The NHS test and trace program, which is the key to doing something useful with the test results, usually hits the headlines because it misses some absurd percentage of people (4 out of 10 a month ago, which is–holy shit–almost half), but recently it improved its contact rate.
How’d it do it?
It changed the way it reports its data. I’d love to give you a link on that, but I heard that on the radio and I can’t find the right combination of words to coax the information out of Lord Google. But it was the BBC, and whatever complaints everyone from all sides has about, it isn’t known for making up its facts.
The rapid tests are also being used to allow relatives to visit people in care homes and do what I’m old enough to remember once seemed natural: hug them.

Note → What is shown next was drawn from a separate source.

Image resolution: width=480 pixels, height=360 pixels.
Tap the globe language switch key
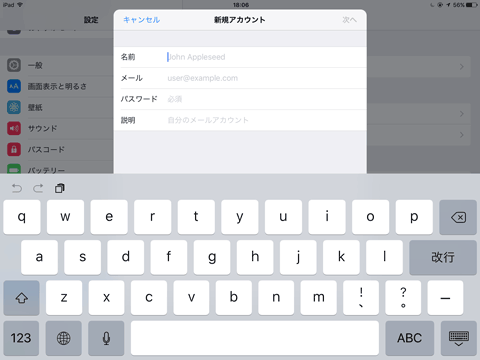click(x=64, y=338)
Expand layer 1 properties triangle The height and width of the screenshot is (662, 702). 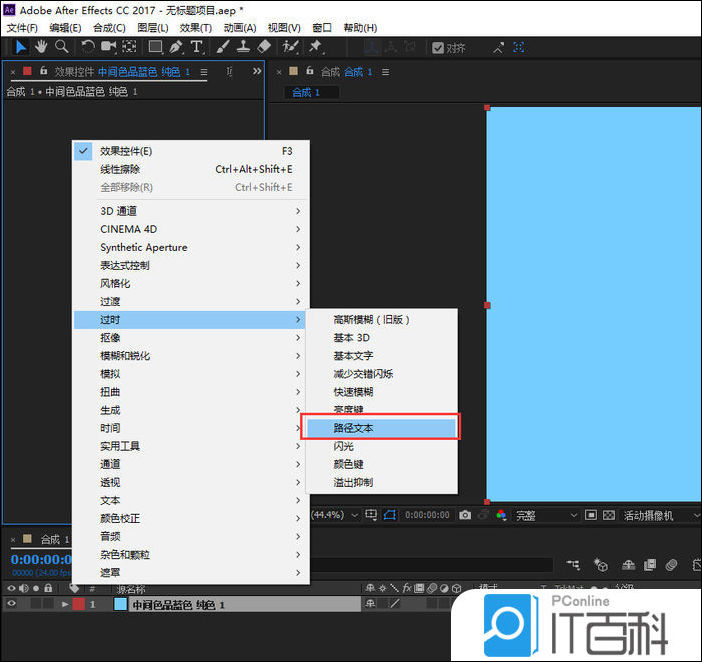tap(66, 605)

But because the rapid tests miss some problematic percentage of infections, the BBC writes that “there has . . . been concern in some parts of the care home sector over the use of the tests, with homes in Greater Manchester reportedly urged not to use them to allow visits.”
Some homes report not having received tests, in spite of a government announcement that everything was in place and reunions were possible. Others say they have the tests but not the training to use them
And there I have to leave you. A masked delivery driver is at the door and I hope he’s brought my sports metaphor delivery.
He’s not on the list of priorities for a vaccination and he’s working on a zero-hours contract.